*DESCRIPTION OF THE TASK:*
Nothing should be left out: output all of the entries exactly.

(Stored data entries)
*** Block opens ***

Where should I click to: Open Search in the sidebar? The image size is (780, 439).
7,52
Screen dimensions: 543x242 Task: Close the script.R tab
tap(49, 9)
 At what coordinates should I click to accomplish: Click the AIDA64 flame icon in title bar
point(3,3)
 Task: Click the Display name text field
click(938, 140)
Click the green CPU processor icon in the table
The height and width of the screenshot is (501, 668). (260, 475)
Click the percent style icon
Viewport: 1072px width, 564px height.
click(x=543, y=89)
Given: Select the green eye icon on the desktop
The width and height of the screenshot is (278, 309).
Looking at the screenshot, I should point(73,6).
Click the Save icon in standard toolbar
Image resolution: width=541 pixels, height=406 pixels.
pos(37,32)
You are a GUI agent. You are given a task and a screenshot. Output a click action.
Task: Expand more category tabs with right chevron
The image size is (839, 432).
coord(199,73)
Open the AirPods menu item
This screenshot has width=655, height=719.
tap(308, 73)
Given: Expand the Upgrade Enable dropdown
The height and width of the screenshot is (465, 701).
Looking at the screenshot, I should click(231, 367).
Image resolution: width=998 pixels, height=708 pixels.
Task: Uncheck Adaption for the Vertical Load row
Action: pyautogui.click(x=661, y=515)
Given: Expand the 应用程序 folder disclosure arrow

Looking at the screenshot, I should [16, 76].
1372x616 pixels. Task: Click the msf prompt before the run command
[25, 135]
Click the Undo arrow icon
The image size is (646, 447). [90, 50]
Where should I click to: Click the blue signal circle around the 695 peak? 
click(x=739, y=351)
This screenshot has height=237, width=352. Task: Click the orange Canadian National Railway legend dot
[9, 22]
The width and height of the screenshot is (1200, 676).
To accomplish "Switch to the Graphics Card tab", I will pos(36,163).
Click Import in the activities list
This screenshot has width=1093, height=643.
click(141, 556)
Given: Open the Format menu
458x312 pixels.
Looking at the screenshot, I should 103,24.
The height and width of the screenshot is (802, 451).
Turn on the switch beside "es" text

*** Block closes ***

*SOLUTION:*
Where should I click to: Open Search in the sidebar? The image size is (780, 439).
7,52
Screen dimensions: 543x242 Task: Close the script.R tab
tap(49, 9)
 At what coordinates should I click to accomplish: Click the AIDA64 flame icon in title bar
point(3,3)
 Task: Click the Display name text field
click(938, 140)
Click the green CPU processor icon in the table
The height and width of the screenshot is (501, 668). (260, 475)
Click the percent style icon
Viewport: 1072px width, 564px height.
click(x=543, y=89)
Given: Select the green eye icon on the desktop
The width and height of the screenshot is (278, 309).
Looking at the screenshot, I should point(73,6).
Click the Save icon in standard toolbar
Image resolution: width=541 pixels, height=406 pixels.
pos(37,32)
You are a GUI agent. You are given a task and a screenshot. Output a click action.
Task: Expand more category tabs with right chevron
The image size is (839, 432).
coord(199,73)
Open the AirPods menu item
This screenshot has width=655, height=719.
tap(308, 73)
Given: Expand the Upgrade Enable dropdown
The height and width of the screenshot is (465, 701).
Looking at the screenshot, I should click(231, 367).
Image resolution: width=998 pixels, height=708 pixels.
Task: Uncheck Adaption for the Vertical Load row
Action: pyautogui.click(x=661, y=515)
Given: Expand the 应用程序 folder disclosure arrow

Looking at the screenshot, I should [16, 76].
1372x616 pixels. Task: Click the msf prompt before the run command
[25, 135]
Click the Undo arrow icon
The image size is (646, 447). [90, 50]
Where should I click to: Click the blue signal circle around the 695 peak? 
click(x=739, y=351)
This screenshot has height=237, width=352. Task: Click the orange Canadian National Railway legend dot
[9, 22]
The width and height of the screenshot is (1200, 676).
To accomplish "Switch to the Graphics Card tab", I will pos(36,163).
Click Import in the activities list
This screenshot has width=1093, height=643.
click(141, 556)
Given: Open the Format menu
458x312 pixels.
Looking at the screenshot, I should 103,24.
The height and width of the screenshot is (802, 451).
Turn on the switch beside "es" text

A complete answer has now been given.